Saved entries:
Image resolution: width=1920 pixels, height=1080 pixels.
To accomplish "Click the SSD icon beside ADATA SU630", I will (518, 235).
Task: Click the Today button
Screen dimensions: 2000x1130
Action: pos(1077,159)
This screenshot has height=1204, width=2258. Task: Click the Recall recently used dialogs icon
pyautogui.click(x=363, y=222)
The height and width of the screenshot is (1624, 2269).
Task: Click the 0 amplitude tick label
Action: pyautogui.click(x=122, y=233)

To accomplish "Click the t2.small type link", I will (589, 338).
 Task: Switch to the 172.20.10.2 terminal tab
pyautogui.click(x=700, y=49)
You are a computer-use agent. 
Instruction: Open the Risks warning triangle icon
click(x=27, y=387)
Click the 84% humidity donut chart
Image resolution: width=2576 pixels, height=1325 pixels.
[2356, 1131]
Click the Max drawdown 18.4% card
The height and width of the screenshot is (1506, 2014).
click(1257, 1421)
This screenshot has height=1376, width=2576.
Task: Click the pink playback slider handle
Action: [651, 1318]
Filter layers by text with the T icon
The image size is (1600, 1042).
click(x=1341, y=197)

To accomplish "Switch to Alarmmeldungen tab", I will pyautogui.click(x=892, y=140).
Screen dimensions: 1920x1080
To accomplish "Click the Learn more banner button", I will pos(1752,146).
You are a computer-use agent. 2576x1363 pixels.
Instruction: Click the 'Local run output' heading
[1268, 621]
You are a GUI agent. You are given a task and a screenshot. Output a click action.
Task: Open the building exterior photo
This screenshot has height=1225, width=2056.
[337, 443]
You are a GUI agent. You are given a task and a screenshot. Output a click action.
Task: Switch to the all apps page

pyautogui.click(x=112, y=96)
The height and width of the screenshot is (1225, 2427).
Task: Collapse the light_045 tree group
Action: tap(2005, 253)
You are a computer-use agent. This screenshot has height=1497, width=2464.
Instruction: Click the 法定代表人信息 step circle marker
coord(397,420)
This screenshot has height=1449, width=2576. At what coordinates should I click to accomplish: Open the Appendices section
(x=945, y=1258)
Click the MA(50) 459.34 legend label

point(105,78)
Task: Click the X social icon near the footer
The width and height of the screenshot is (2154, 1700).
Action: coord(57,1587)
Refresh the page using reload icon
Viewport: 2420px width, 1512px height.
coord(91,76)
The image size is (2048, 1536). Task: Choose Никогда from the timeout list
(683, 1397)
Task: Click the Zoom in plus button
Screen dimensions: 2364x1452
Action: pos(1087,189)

§ **Work to complete**:
Count the lines in the records that include the word "computer". Report the total alone.

§ **Solution to the problem**:
3